### Exercise data

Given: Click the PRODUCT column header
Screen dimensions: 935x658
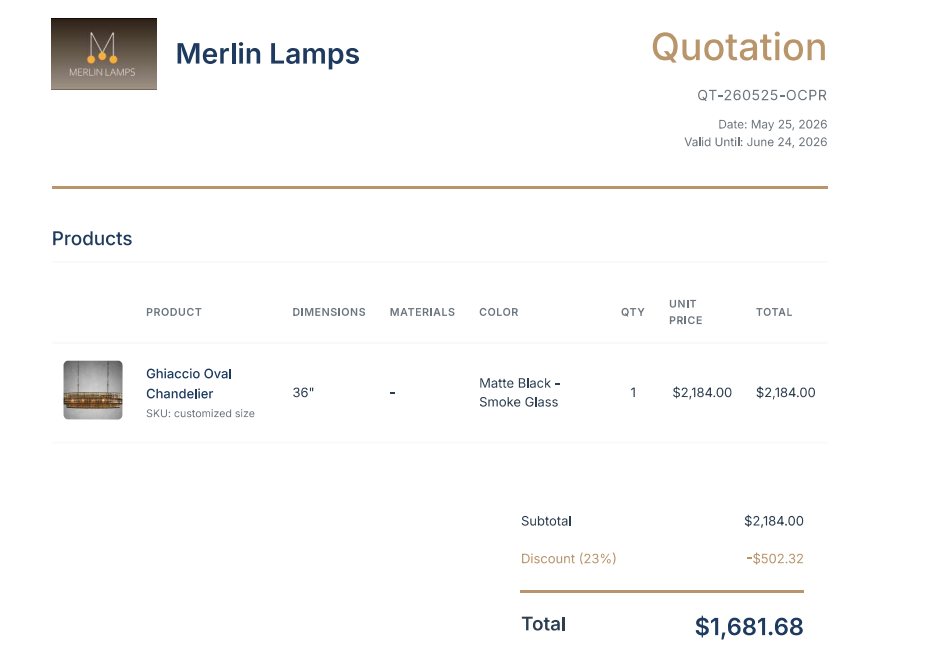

######
### Exercise data

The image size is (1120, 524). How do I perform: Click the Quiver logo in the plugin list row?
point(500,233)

######
### Exercise data

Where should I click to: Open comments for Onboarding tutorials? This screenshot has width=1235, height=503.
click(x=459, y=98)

######

For the lines above, output exactly those from the line containing "Given: Click the PRODUCT column header" through the line containing "Screen dimensions: 935x658", and skip the others.

- _Expected output_:
Given: Click the PRODUCT column header
Screen dimensions: 935x658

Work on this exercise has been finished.